Recast the lines of the listing starting at the line containing "Given: Switch to the Text on Mesh tool" and ending at the line containing "click(x=688, y=150)", both included, as a JSON list of strings with one string per line and blank lines omitted. Include no other lines.
# start of Data for the task
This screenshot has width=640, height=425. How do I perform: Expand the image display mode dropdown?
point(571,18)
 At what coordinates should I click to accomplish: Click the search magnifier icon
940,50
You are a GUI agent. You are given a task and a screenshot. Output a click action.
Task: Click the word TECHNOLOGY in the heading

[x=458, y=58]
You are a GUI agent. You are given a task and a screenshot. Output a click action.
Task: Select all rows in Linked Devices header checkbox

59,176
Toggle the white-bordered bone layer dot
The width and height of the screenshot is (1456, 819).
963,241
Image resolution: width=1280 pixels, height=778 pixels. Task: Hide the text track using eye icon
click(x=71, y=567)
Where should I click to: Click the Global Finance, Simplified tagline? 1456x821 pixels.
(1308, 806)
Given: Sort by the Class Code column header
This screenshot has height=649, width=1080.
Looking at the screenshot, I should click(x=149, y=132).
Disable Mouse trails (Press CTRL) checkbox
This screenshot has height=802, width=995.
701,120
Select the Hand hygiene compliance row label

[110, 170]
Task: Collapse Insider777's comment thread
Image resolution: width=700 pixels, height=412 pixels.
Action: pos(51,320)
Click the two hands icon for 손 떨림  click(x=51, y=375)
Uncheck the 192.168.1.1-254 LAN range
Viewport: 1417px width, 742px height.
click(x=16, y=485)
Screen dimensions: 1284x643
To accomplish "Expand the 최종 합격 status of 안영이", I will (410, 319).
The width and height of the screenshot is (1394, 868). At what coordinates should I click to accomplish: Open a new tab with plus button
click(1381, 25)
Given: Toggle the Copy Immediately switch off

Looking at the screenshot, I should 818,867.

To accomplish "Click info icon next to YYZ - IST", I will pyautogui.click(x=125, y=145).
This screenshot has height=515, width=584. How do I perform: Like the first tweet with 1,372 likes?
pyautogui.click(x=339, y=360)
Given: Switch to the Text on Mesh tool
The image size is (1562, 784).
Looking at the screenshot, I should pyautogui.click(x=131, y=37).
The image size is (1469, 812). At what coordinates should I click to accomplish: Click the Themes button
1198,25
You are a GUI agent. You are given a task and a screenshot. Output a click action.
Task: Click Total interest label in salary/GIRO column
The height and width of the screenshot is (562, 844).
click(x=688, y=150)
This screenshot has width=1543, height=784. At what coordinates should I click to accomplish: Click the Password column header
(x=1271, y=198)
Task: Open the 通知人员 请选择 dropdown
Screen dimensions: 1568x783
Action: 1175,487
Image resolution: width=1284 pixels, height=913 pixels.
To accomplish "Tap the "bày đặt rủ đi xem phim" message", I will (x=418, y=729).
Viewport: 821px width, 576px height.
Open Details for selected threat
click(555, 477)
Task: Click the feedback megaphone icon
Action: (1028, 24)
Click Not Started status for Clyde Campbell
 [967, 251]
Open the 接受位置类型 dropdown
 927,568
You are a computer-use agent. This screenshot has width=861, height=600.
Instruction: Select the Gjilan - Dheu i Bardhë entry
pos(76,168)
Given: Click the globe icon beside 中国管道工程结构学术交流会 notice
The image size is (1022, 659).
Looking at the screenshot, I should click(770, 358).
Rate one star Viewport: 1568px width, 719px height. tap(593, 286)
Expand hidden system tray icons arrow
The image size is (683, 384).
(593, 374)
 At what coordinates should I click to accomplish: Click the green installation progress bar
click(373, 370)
# end of Data for the task
_Answer to the task:_
[
  "Given: Switch to the Text on Mesh tool",
  "The image size is (1562, 784).",
  "Looking at the screenshot, I should pyautogui.click(x=131, y=37).",
  "The image size is (1469, 812). At what coordinates should I click to accomplish: Click the Themes button",
  "1198,25",
  "You are a GUI agent. You are given a task and a screenshot. Output a click action.",
  "Task: Click Total interest label in salary/GIRO column",
  "The height and width of the screenshot is (562, 844).",
  "click(x=688, y=150)"
]